Thousands of people have had their say on marijuana legislation in the province through a survey the province launched on Friday.
“We have had over 20,000 people that have either completed or have the survey underway,” Justice Minister Don Morgan told Gormley. “That’s huge so there’s no doubt people want to be heard from.”
The survey was brought in as provinces across Canada scramble to come up with regulations around marijuana ahead of the July 1 legislation date next year.
“Before we go down this road, we want to talk to and hear from people in this province,” Morgan explained.
The survey covers a variety of issues, including if marijuana sales should be public or private; where it should be sold; how to keep it away from children and out of schools; second-hand marijuana smoke; job site issues; impaired driving issues.
“The two that are most important to me are what do we do with young people in the province, what we do to take steps to keep (marijuana) out of schools and make sure young people aren’t using it,” Morgan said, adding his second highest concern is safety at the workplace and impaired driving.
While the survey asks if marijuana should be sold by private companies or the government, Ontario announced it’ll sell marijuana as an extension of its public liquor system.

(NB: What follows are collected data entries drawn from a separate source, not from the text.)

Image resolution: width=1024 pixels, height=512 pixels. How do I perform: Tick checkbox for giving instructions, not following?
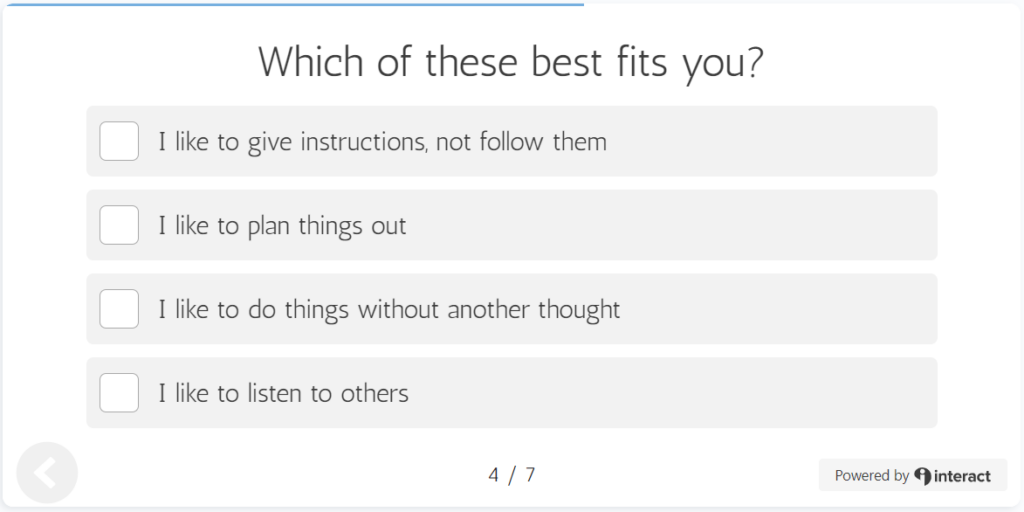(119, 141)
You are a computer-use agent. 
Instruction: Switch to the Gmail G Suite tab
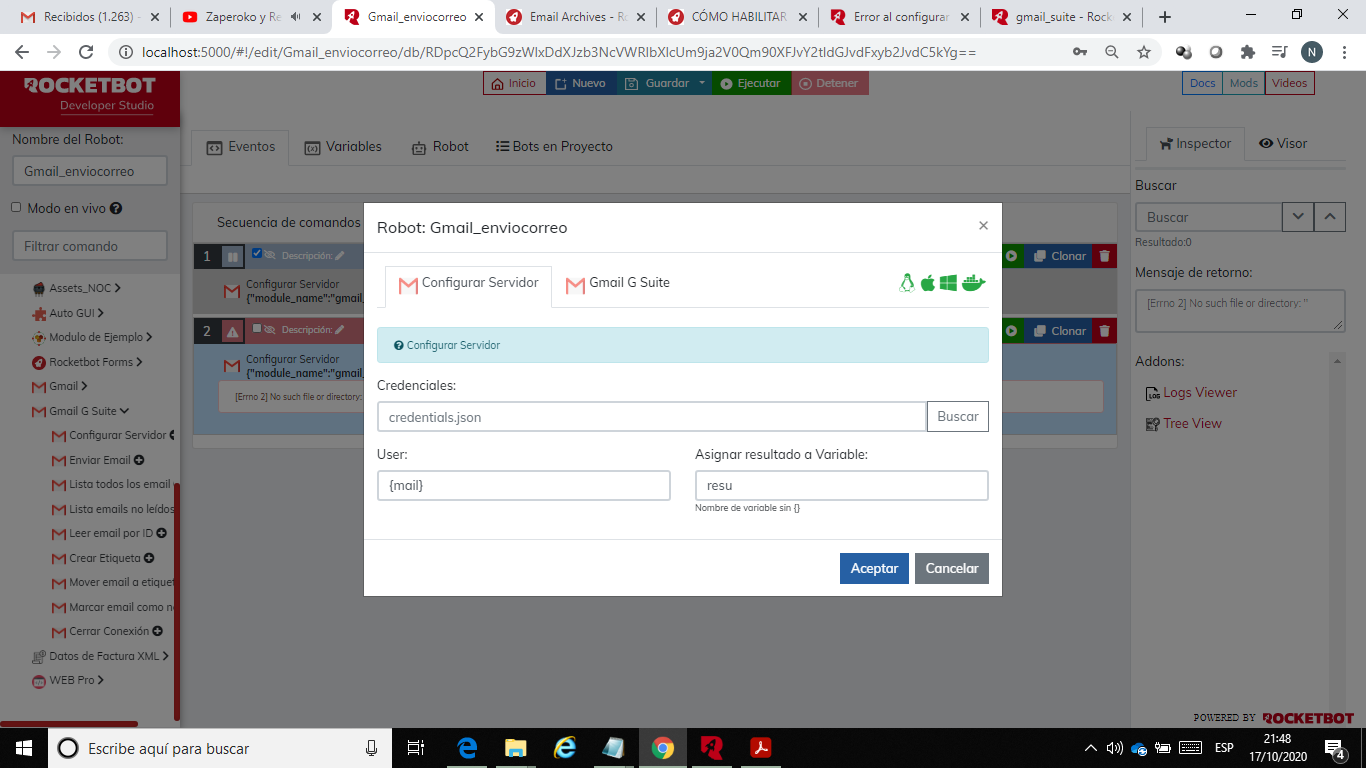pos(618,283)
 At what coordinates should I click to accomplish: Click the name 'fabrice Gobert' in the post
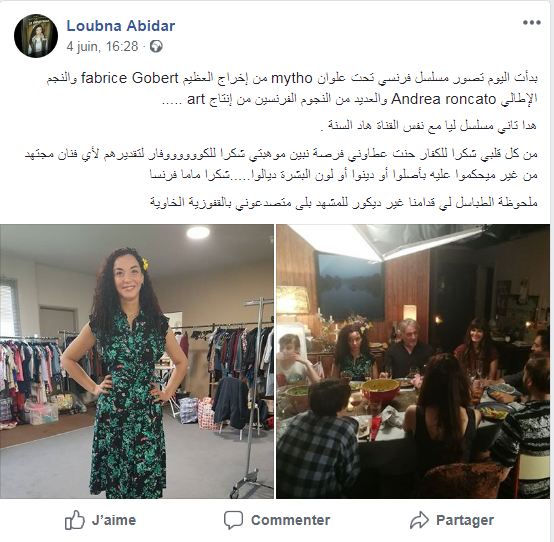[x=130, y=78]
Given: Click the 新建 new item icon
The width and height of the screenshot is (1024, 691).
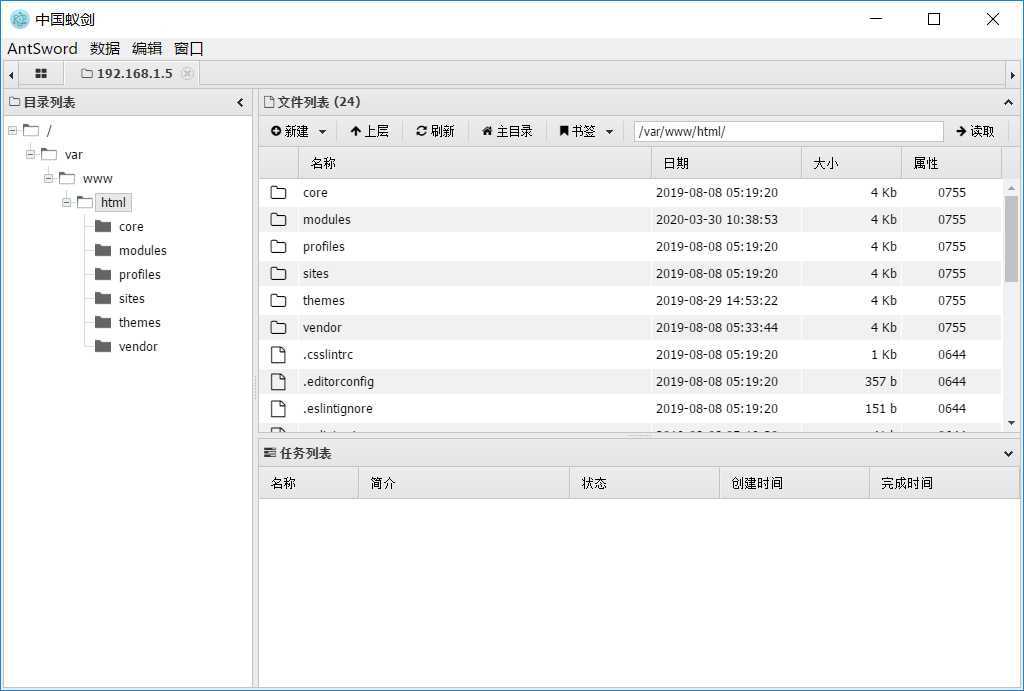Looking at the screenshot, I should (274, 130).
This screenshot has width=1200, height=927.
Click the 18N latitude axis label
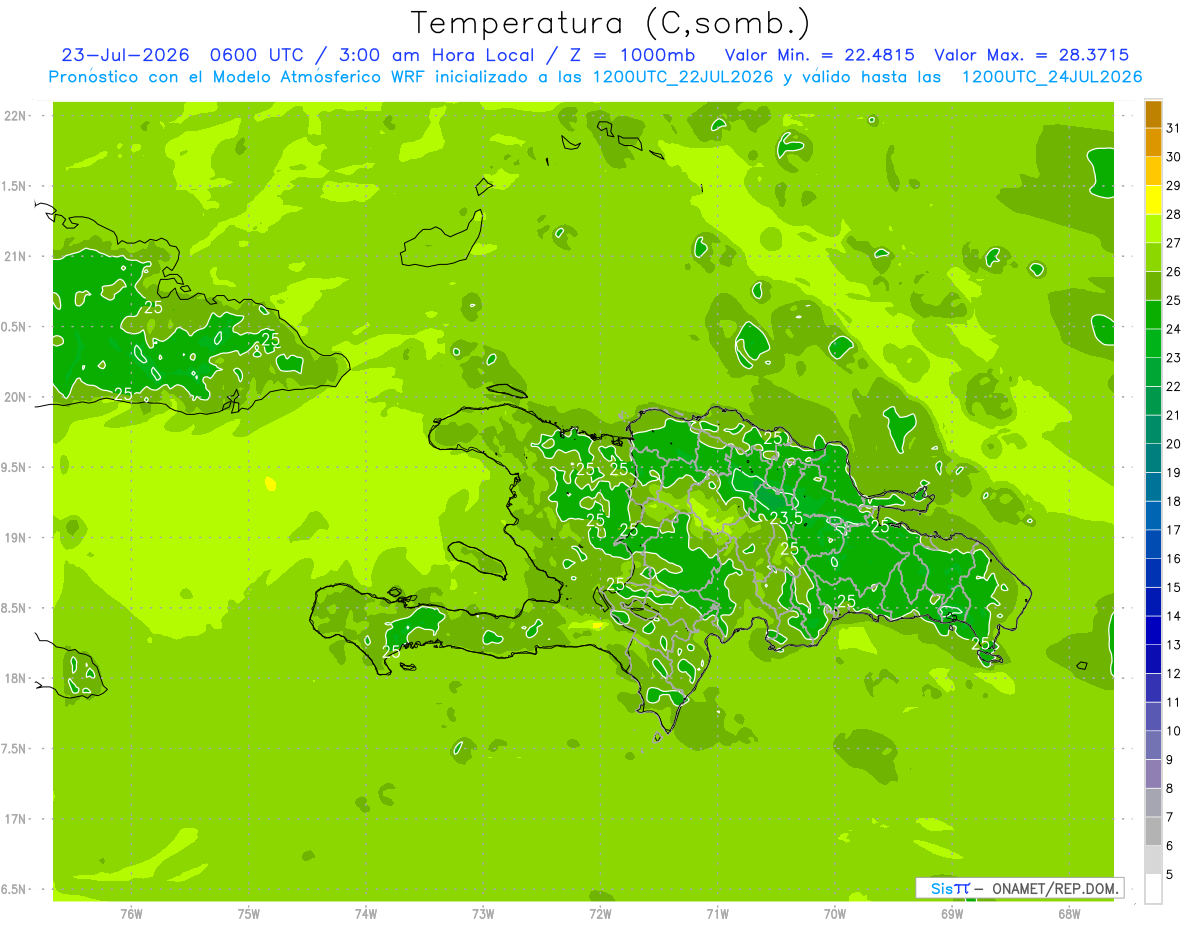coord(15,678)
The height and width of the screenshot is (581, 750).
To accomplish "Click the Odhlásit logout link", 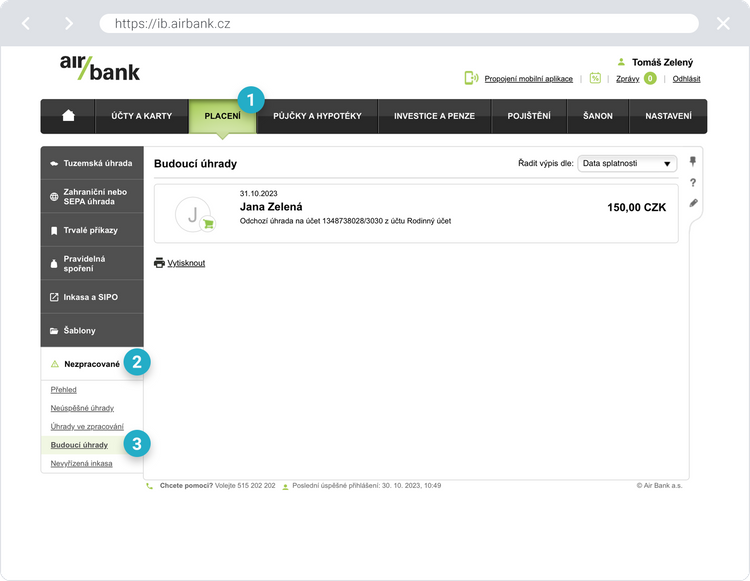I will click(686, 78).
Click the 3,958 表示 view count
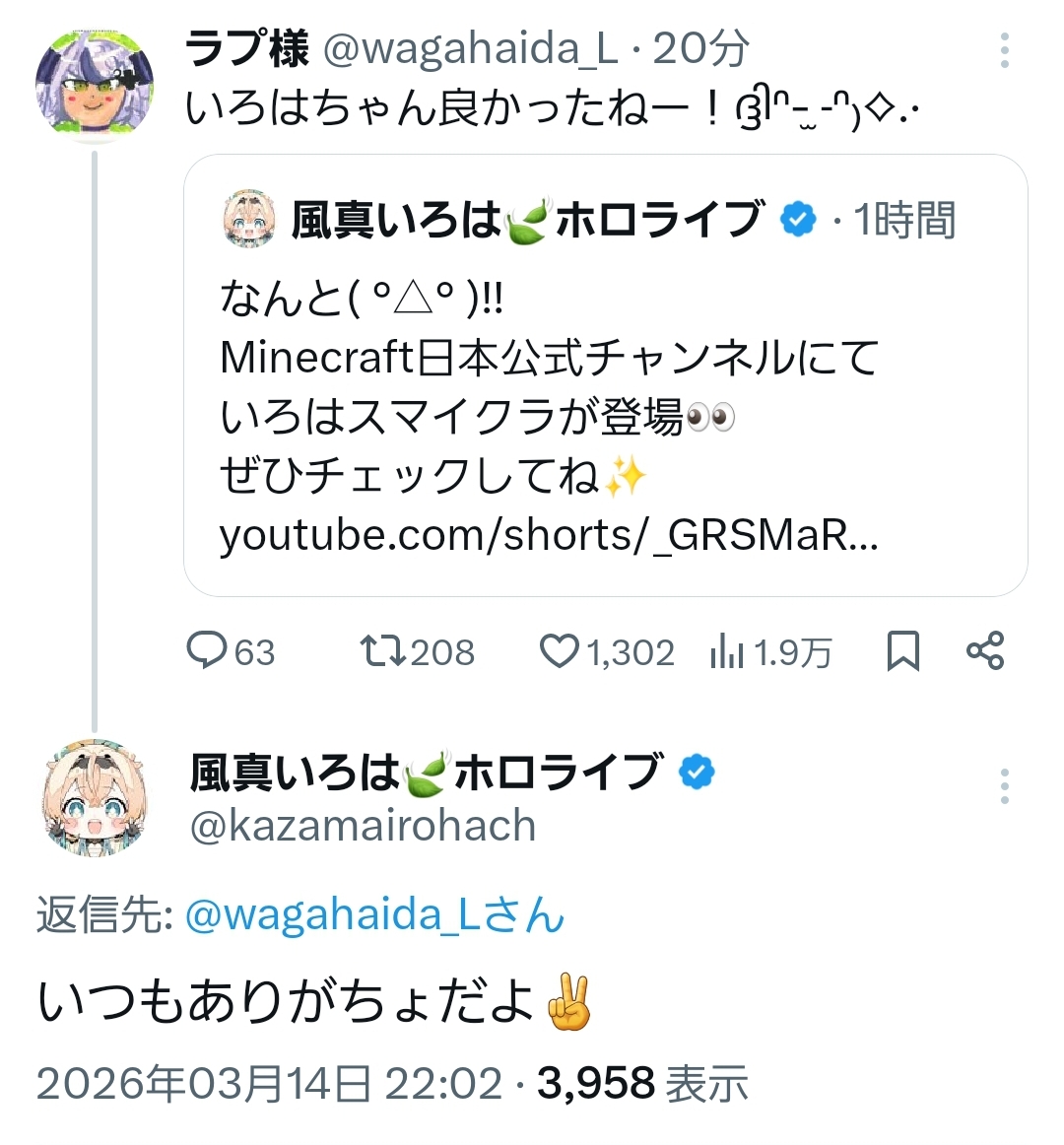The height and width of the screenshot is (1145, 1064). (x=642, y=1084)
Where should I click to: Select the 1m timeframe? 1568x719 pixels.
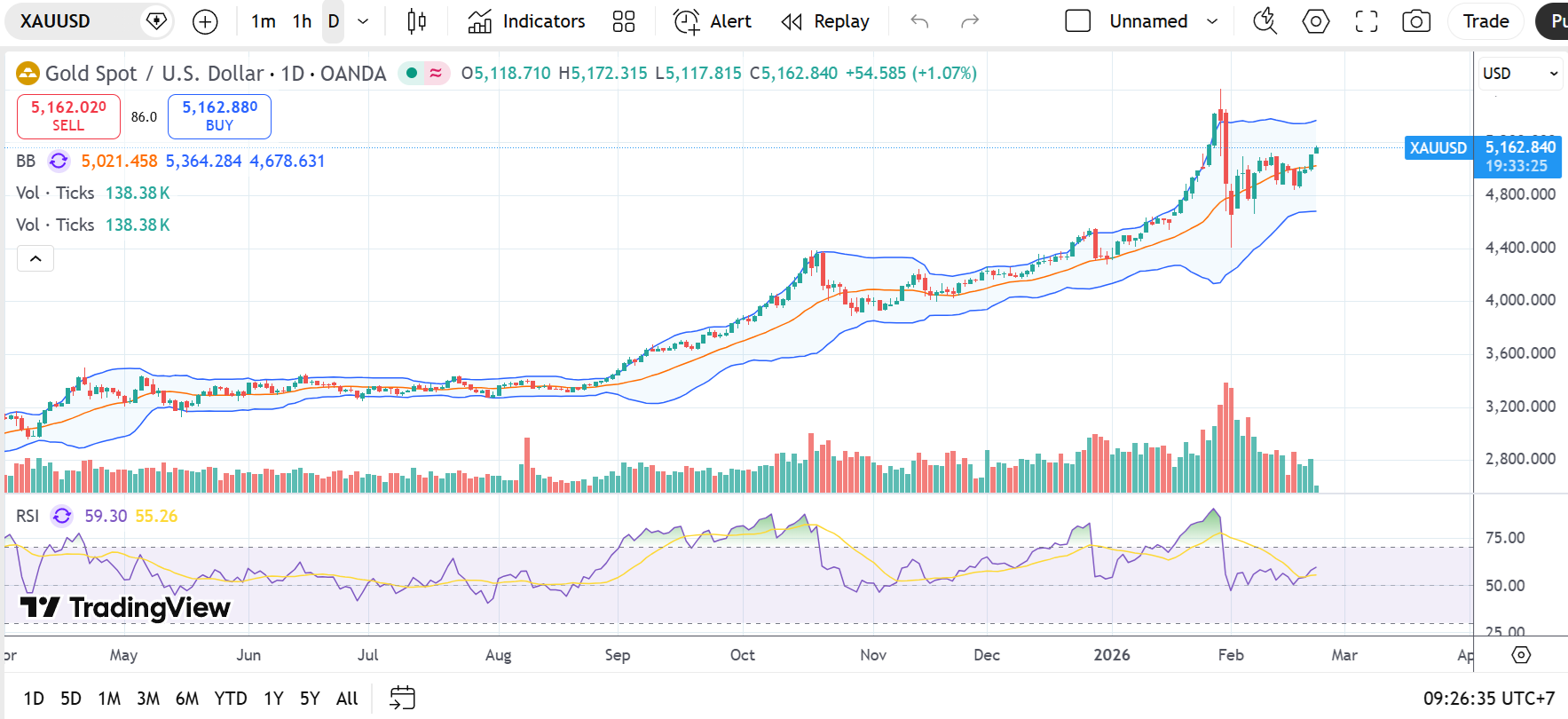point(263,21)
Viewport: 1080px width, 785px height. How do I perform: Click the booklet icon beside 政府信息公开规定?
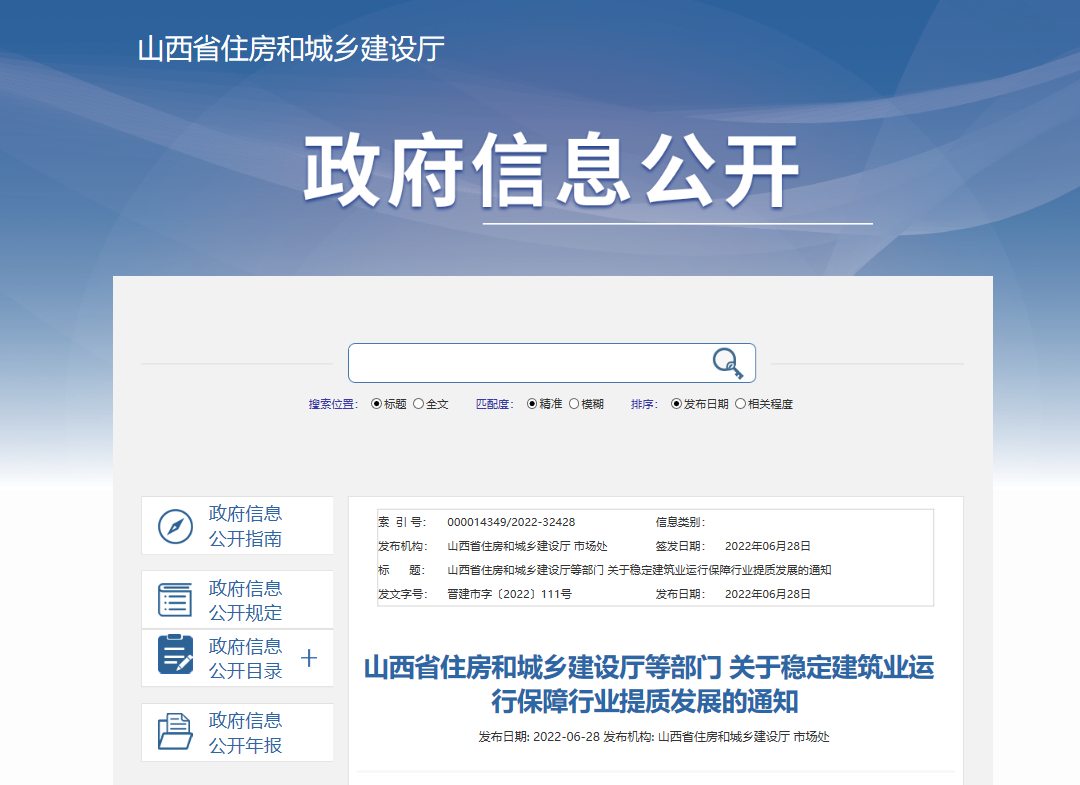tap(176, 599)
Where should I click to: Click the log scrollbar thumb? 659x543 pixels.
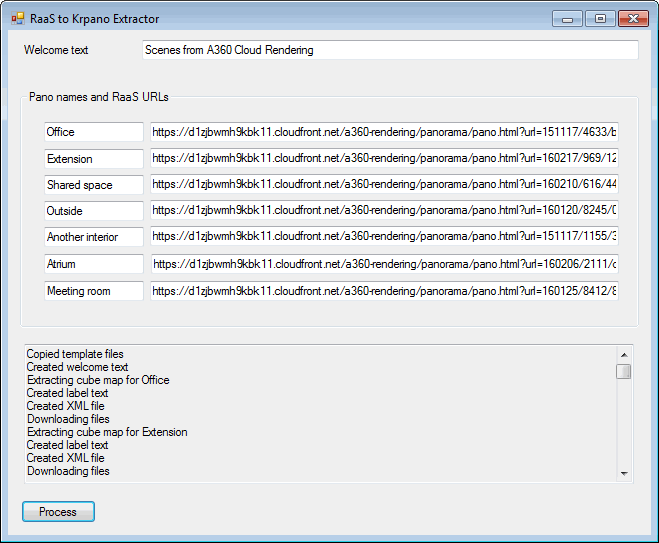pyautogui.click(x=624, y=372)
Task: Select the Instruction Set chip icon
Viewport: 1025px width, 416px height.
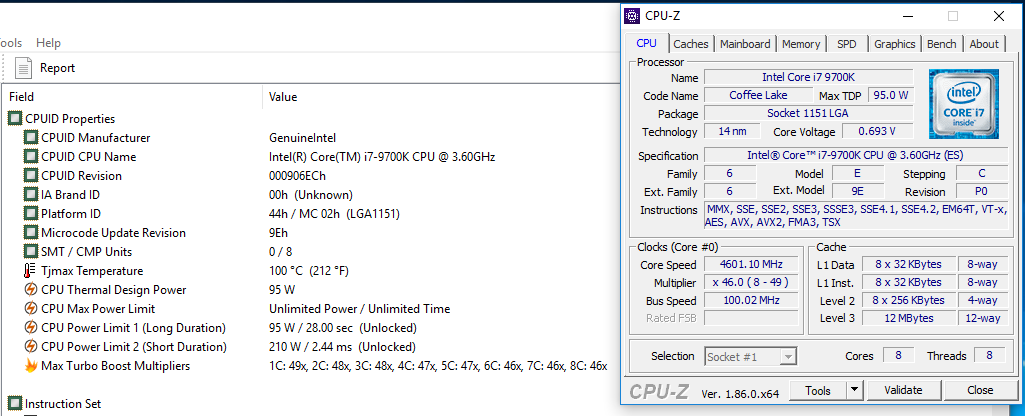Action: (x=14, y=404)
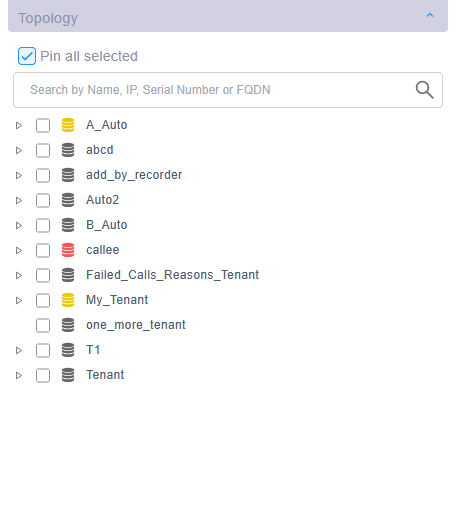Image resolution: width=463 pixels, height=513 pixels.
Task: Click the gray Auto2 tenant icon
Action: coord(68,200)

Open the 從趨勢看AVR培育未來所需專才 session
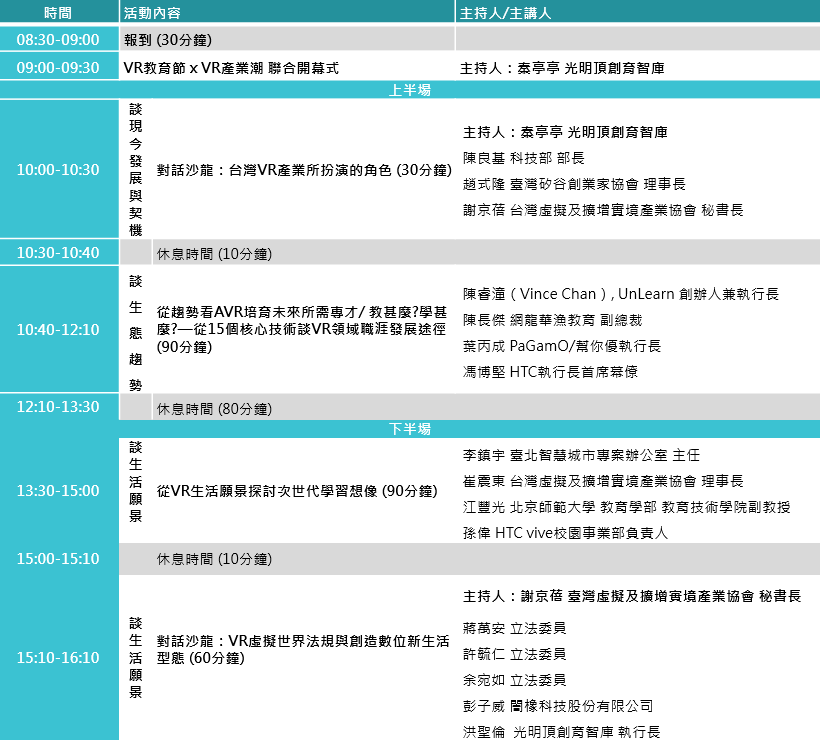click(301, 329)
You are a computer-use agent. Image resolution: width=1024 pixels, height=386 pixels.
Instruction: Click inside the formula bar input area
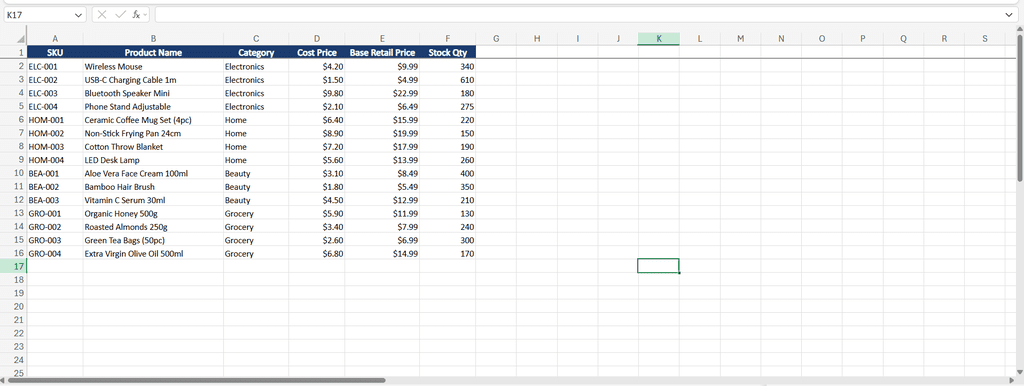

Morgan said he has reservations about going down that road, considering the push from many for a mixed model or private system for selling alcohol.
After the survey is complete, there is “an incredibly tight timeline” for the government to put out a response and put a regulatory scheme in place.
Morgan encourages people to take the survey, but to also go one step further and contact their MLA if they have further comments. He’s also encouraging people to reach out to their MPs, in light of the province’s request for an extension on legislation, of which he said he has not gotten a “forthcoming” response from the federal government.